Assessment of the psychosocial profile of encopretic children and their caregivers in relation to parenting style compared to controls.
The current cross sectional study comprised 90 Egyptian children classified into three groups: group I (encopresis without constipation and overflow incontinence), group II (encopresis with constipation and overflow incontinence), and group III (clinically healthy controls); each group included 30 children. Thorough clinical evaluation and psychometric assessment were carried out for all enrolled children while caregivers were evaluated for their parenting styles, anxiety, depression, and introversion scores.
Hardness, undue blaming, and indecisive parenting styles were significantly more prevalent among caregivers of group I. Encopretic children of group I & II had poorer self-esteem and higher prevalence of clinically manifest depression compared to healthy controls.
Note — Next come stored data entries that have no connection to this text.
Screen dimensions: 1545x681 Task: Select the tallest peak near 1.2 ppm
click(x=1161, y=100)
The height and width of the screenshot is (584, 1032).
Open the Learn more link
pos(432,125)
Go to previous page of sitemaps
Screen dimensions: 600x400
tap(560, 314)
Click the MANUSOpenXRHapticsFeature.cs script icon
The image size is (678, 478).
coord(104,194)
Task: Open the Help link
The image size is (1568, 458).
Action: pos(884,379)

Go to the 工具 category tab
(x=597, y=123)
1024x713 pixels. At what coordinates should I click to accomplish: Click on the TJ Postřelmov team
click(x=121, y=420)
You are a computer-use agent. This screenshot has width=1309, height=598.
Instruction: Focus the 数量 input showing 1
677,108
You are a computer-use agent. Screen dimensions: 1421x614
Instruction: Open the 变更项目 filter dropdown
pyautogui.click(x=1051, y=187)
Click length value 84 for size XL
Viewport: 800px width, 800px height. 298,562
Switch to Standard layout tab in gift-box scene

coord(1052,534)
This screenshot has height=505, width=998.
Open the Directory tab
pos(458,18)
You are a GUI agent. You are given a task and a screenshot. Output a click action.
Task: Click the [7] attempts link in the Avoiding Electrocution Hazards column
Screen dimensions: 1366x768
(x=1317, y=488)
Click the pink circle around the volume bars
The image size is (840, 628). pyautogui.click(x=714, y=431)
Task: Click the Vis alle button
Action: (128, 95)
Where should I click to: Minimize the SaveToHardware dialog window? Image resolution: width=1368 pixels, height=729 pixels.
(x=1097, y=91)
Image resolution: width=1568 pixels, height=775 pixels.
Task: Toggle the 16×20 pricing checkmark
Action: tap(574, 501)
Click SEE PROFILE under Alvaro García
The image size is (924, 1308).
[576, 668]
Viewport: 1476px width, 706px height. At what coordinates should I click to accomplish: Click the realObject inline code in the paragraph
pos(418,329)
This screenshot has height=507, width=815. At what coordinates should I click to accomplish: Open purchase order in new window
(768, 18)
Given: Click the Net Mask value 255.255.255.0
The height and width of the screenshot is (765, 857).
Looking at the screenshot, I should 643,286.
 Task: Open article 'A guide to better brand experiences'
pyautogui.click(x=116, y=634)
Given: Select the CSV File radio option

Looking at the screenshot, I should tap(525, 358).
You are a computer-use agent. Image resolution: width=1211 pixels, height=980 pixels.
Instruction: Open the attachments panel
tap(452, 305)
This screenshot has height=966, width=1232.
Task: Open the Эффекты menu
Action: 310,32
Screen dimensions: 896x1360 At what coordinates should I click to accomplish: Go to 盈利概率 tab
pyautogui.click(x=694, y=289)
Furthermore, there was a higher prevalence of clinically manifest paternal anxiety, depression, and introversion and maternal depression among caregivers of group II and higher prevalence of clinically manifest paternal anxiety and depression among fathers of group I.
The approach of toilet training, not the time of its initiation, seems to be the factor that really matters in predisposing to and perpetuating encopresis. Further exploration is needed to determine if the documented association of psychological disorders of enrolled encopretic children and their caregivers was causal or being just the impact of the child's encopresis.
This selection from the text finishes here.